Published

Flower 0.18 Release

Photo of Taner Topal
Taner Topal
Founder & COO of Adap

Flower 0.18 is finally available! After a longer break than usual, the new Flower release comes with more updates than any prior release. Special thanks go to our amazing community for their continued support and contributions.

Upgrading to Flower 0.18 is easy:

pip install -U flwr

What's new?

  • Improved Virtual Client Engine compatibility with Jupyter Notebook / Google Colab

    Simulations (using the Virtual Client Engine through start_simulation) now work more smoothly on Jupyter Notebooks (incl. Google Colab) after installing Flower with the simulation extra (pip install flwr[simulation]).
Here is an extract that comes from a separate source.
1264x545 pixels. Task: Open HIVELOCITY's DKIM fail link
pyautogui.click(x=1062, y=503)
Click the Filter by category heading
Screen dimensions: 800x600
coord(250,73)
  • New Jupyter Notebook code example

    A new code example (quickstart_simulation) demonstrates Flower simulations using the Virtual Client Engine through Jupyter Notebook (incl. Google Colab). Using Flower has never been easier: Colab badge

  • Client properties (feature preview) Clients can implement a new method get_properties to enable server-side strategies to query client properties.

  • Experimental Android support with TFLite

    Android support has finally arrived in main! Flower is both client-agnostic and framework-agnostic by design. One can integrate arbitrary client platforms and with this release, using Flower on Android has become a lot easier.

    The example uses TFLite on the client side, along with a new FedAvgAndroid strategy. The Android client and FedAvgAndroid are still experimental, but they are a first step towards a fully-fledged Android SDK and a unified FedAvg implementation that integrated the new functionality from FedAvgAndroid.

  • Make gRPC keepalive time user-configurable and decrease default keepalive time

    The default gRPC keepalive time has been reduced to increase the compatibility of Flower with more cloud environments (for example, Microsoft Azure). Users can configure the keepalive time to customize the gRPC stack based on specific requirements.

  • New differential privacy example using Opacus and PyTorch

    A new code example (opacus) demonstrates differentially-private federated learning with Opacus, PyTorch, and Flower.

  • New Hugging Face Transformers code example

    A new code example (quickstart_huggingface) demonstrates usage of Hugging Face Transformers with Flower.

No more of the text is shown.